__Required action__. Here are some records; quote them exactly, leaving out the pictures.

__Supplied material__.
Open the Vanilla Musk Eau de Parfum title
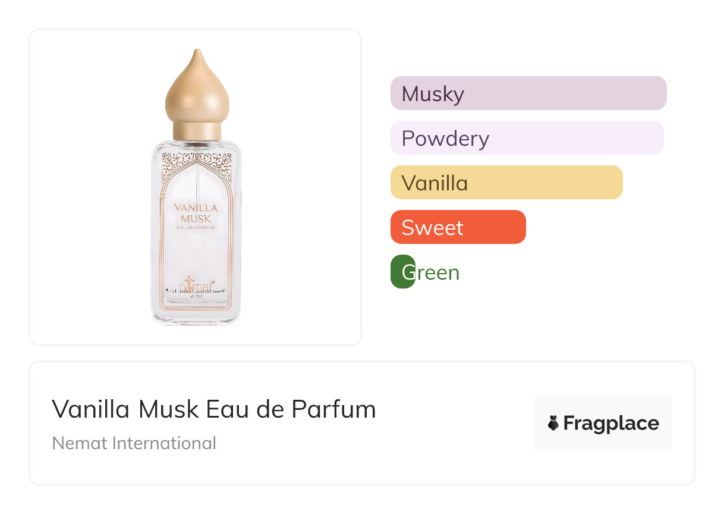The image size is (724, 514). tap(214, 409)
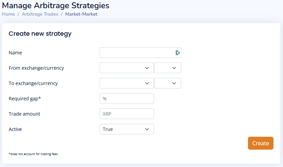Click the password manager icon in Name field
This screenshot has height=167, width=283.
tap(178, 53)
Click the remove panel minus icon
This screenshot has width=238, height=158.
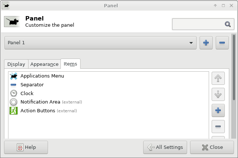(222, 43)
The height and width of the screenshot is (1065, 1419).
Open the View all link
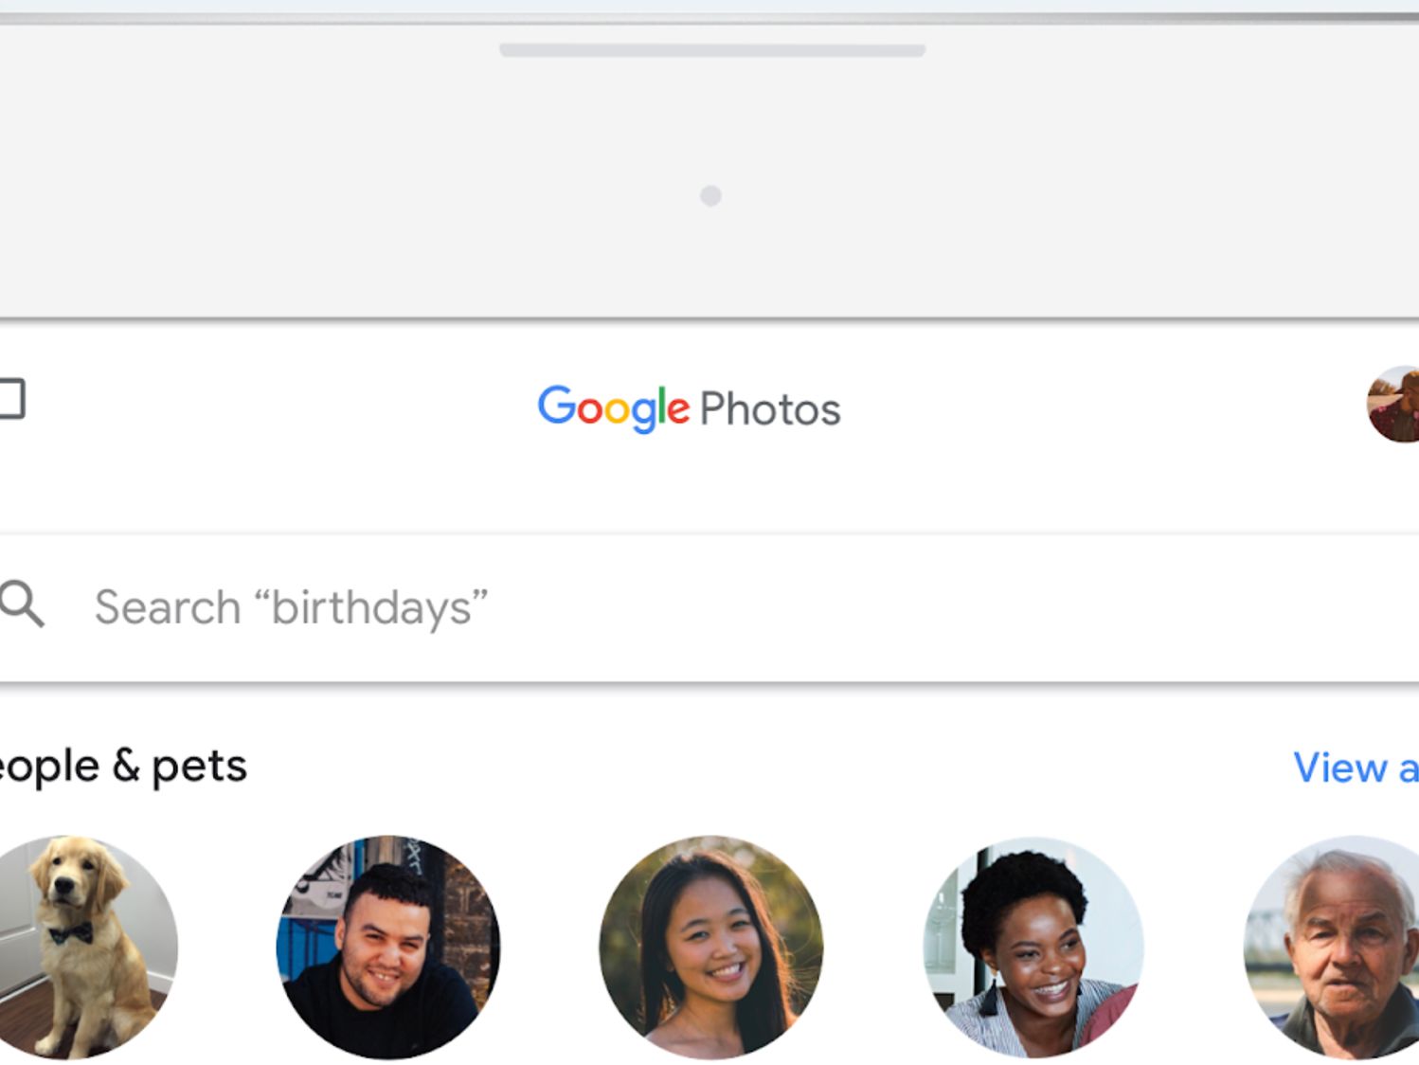point(1356,767)
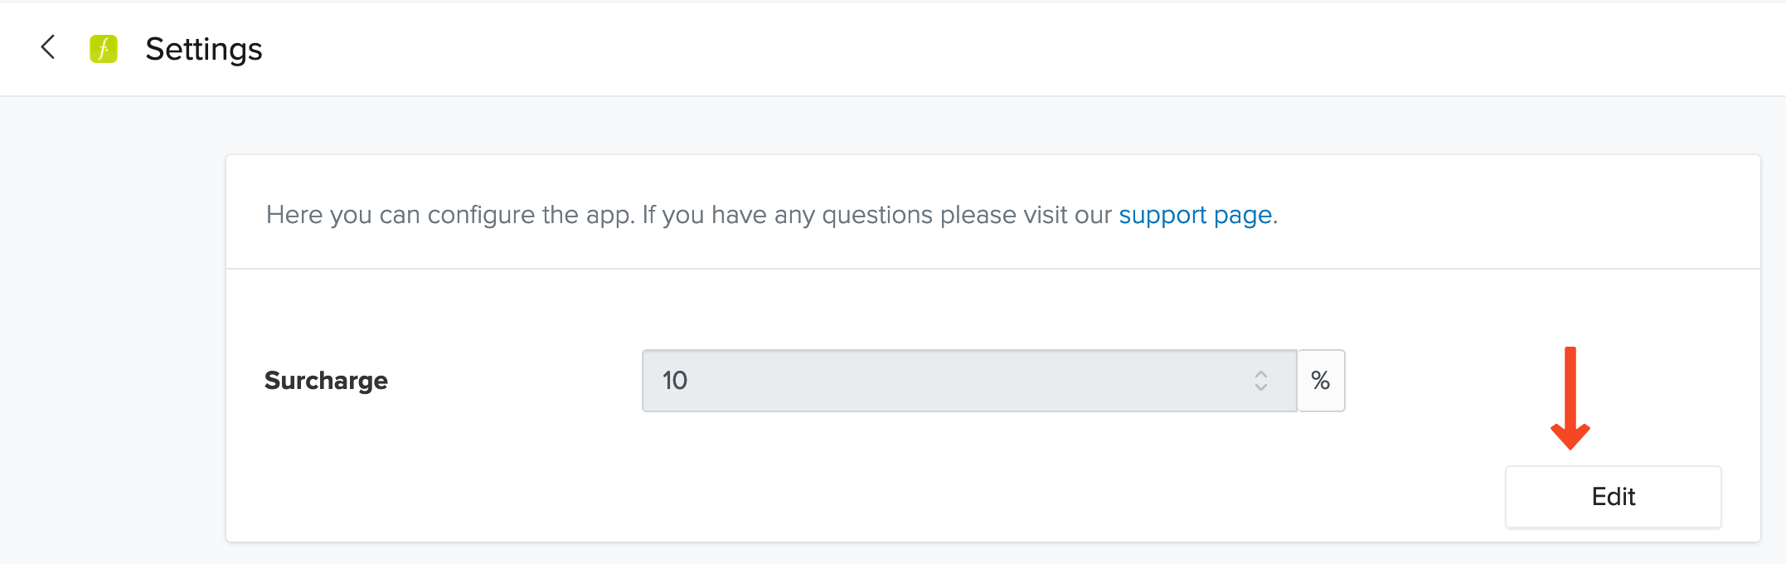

__Reply__.
Open the Vanilla Musk Eau de Parfum title
The image size is (724, 514). tap(214, 409)
Click the password manager icon in Name field
This screenshot has height=167, width=283.
tap(178, 53)
Click the remove panel minus icon
This screenshot has width=238, height=158.
(222, 43)
The height and width of the screenshot is (1065, 1419).
Open the View all link
point(1356,767)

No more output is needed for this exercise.